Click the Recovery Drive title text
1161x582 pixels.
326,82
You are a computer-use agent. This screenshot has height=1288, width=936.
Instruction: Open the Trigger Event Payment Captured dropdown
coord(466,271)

TASK PROMPT: Retype the records exactly.

RESULT BELOW:
Click the Recovery Drive title text
1161x582 pixels.
326,82
You are a computer-use agent. This screenshot has height=1288, width=936.
Instruction: Open the Trigger Event Payment Captured dropdown
coord(466,271)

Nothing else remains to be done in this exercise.